Task description =>
Arrange every line of the records below as a Markdown table with the columns "Row" and "Line", numbering the rows and skipping any blank lines. Omit the picture lines from the table.

[Records from a pointing dataset]
----------

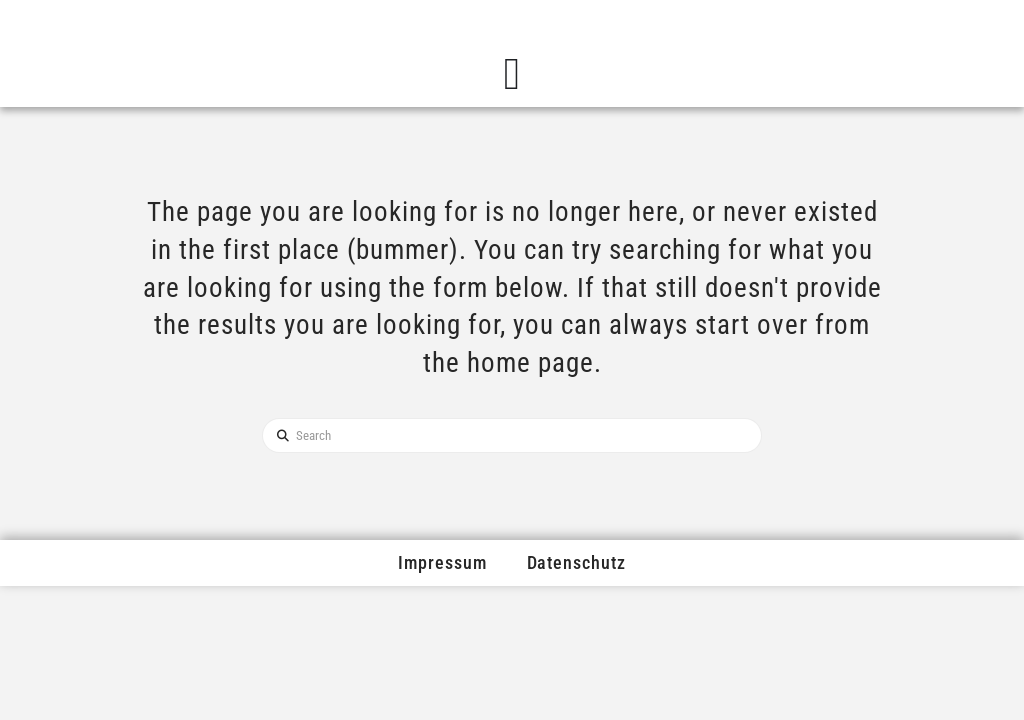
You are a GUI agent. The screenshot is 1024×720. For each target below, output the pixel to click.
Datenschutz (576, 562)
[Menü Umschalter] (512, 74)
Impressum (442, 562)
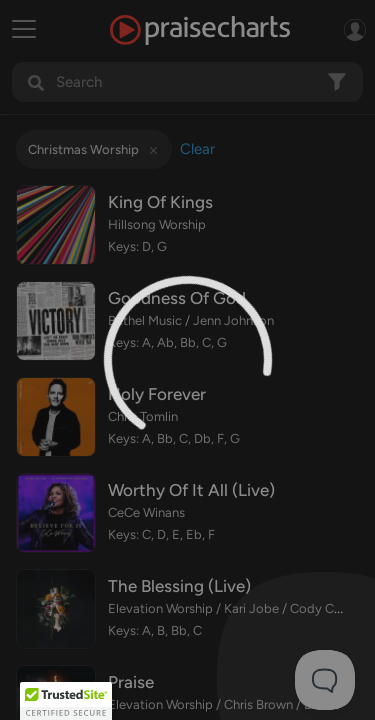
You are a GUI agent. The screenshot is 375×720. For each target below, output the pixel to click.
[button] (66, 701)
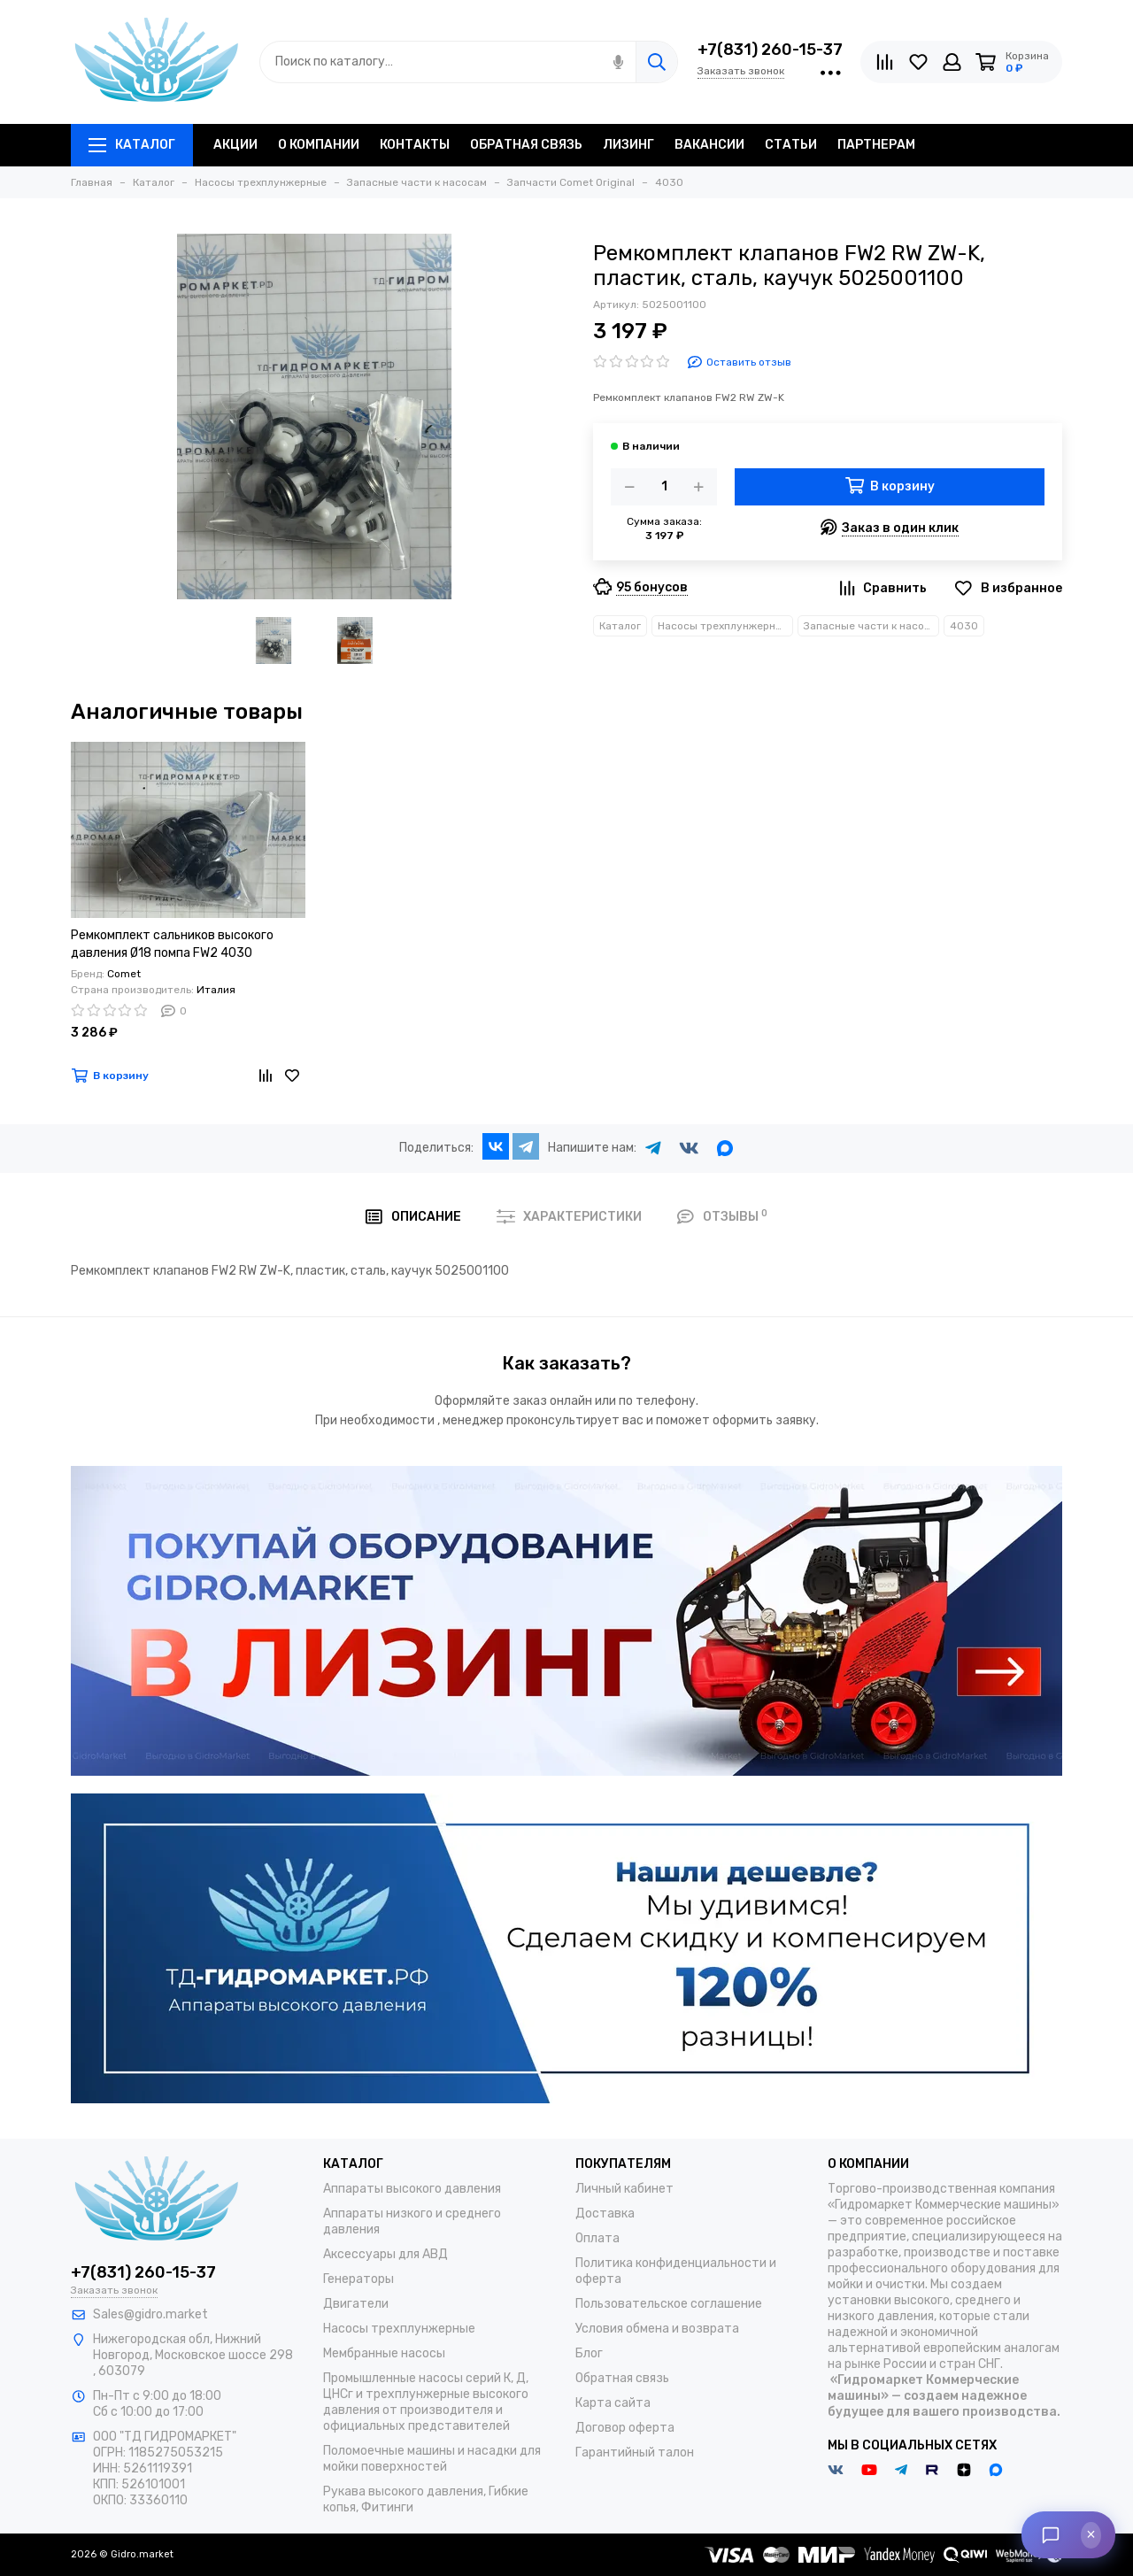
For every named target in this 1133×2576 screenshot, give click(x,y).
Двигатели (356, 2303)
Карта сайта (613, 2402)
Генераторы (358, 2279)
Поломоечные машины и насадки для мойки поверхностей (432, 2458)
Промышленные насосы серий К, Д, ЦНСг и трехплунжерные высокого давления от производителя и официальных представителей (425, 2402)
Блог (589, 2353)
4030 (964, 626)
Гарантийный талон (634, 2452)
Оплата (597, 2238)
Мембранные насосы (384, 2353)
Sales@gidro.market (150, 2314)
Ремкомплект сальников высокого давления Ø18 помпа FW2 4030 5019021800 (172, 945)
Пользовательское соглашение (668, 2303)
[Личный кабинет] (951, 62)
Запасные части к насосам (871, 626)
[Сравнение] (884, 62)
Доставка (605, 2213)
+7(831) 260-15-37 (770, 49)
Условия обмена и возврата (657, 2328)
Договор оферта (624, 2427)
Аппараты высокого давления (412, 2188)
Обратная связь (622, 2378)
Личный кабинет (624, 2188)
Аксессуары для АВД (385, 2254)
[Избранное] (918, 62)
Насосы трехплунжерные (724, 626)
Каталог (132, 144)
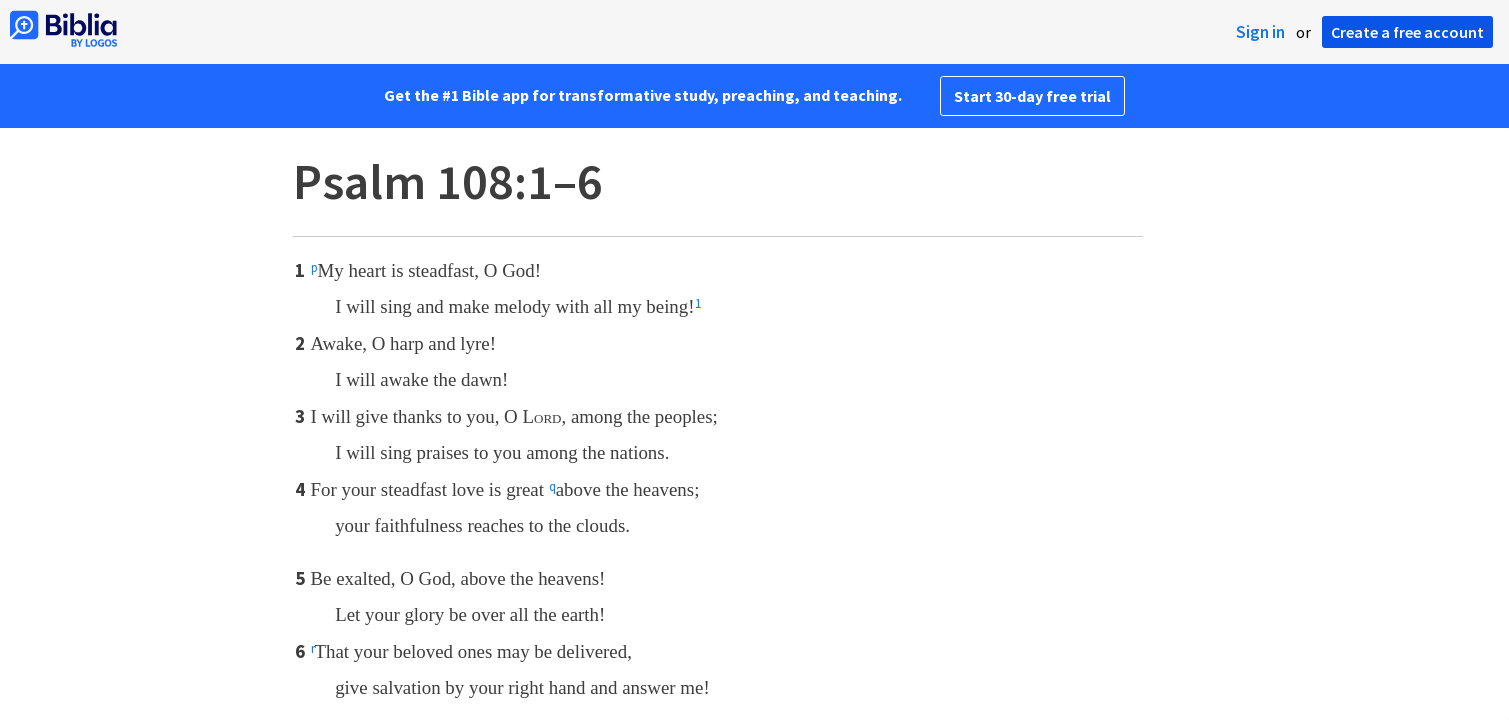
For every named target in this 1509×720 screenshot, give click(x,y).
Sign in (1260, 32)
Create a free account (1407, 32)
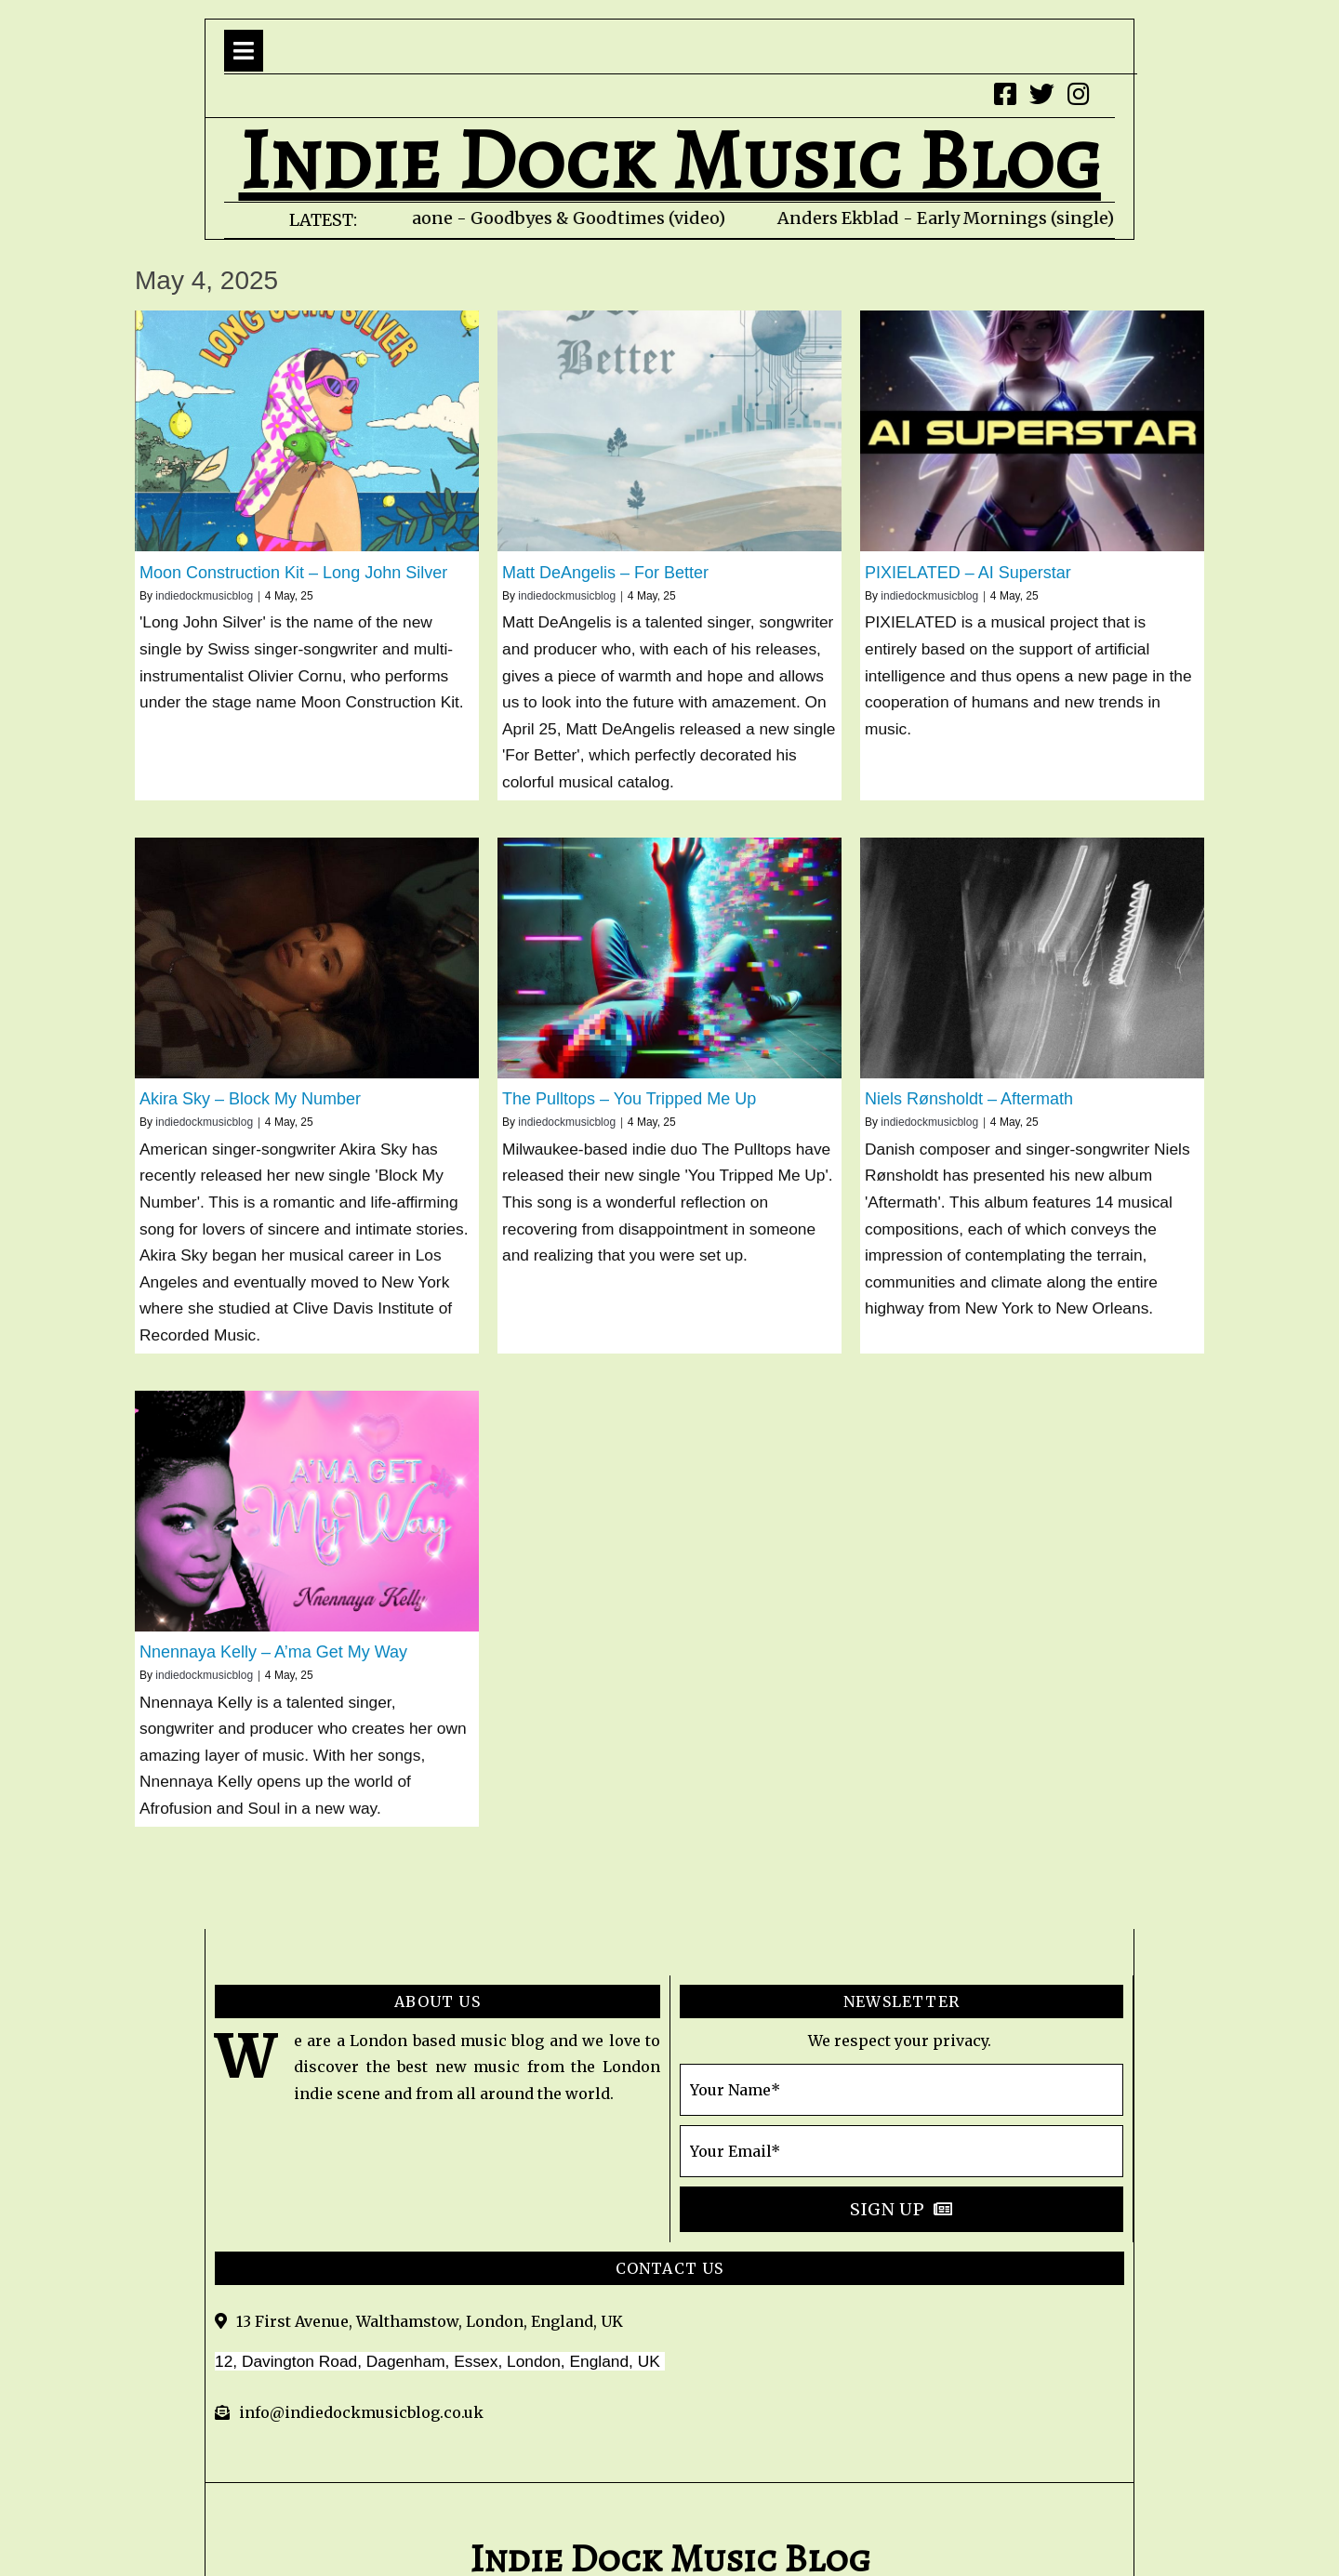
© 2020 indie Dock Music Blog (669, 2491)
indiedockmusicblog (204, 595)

----------

Output of the task =>
| Row | Line |
|---|---|
| 1 | You are a GUI agent. The screenshot is 1024×720. For each target below, output the pixel to click. |
| 2 | Datenschutz (576, 562) |
| 3 | [Menü Umschalter] (512, 74) |
| 4 | Impressum (442, 562) |
| 5 | You are a GUI agent. The screenshot is 375×720. For each target below, output the pixel to click. |
| 6 | [button] (66, 701) |
| 7 | For every named target in this 1133×2576 screenshot, give click(x,y). |
| 8 | Двигатели (356, 2303) |
| 9 | Карта сайта (613, 2402) |
| 10 | Генераторы (358, 2279) |
| 11 | Поломоечные машины и насадки для мойки поверхностей (432, 2458) |
| 12 | Промышленные насосы серий К, Д, ЦНСг и трехплунжерные высокого давления от производителя и официальных представителей (425, 2402) |
| 13 | Блог (589, 2353) |
| 14 | 4030 (964, 626) |
| 15 | Гарантийный талон (634, 2452) |
| 16 | Оплата (597, 2238) |
| 17 | Мембранные насосы (384, 2353) |
| 18 | Sales@gidro.market (150, 2314) |
| 19 | Ремкомплект сальников высокого давления Ø18 помпа FW2 4030 5019021800 (172, 945) |
| 20 | Пользовательское соглашение (668, 2303) |
| 21 | [Личный кабинет] (951, 62) |
| 22 | Запасные части к насосам (871, 626) |
| 23 | [Сравнение] (884, 62) |
| 24 | Доставка (605, 2213) |
| 25 | +7(831) 260-15-37 (770, 49) |
| 26 | Условия обмена и возврата (657, 2328) |
| 27 | Договор оферта (624, 2427) |
| 28 | Аппараты высокого давления (412, 2188) |
| 29 | Обратная связь (622, 2378) |
| 30 | Личный кабинет (624, 2188) |
| 31 | Аксессуары для АВД (385, 2254) |
| 32 | [Избранное] (918, 62) |
| 33 | Насосы трехплунжерные (724, 626) |
| 34 | Каталог (132, 144) |
| 35 | For every named target in this 1509×720 screenshot, give click(x,y). |
| 36 | Sign in (1260, 32) |
| 37 | Create a free account (1407, 32) |
| 38 | © 2020 indie Dock Music Blog (669, 2491) |
| 39 | indiedockmusicblog (204, 595) |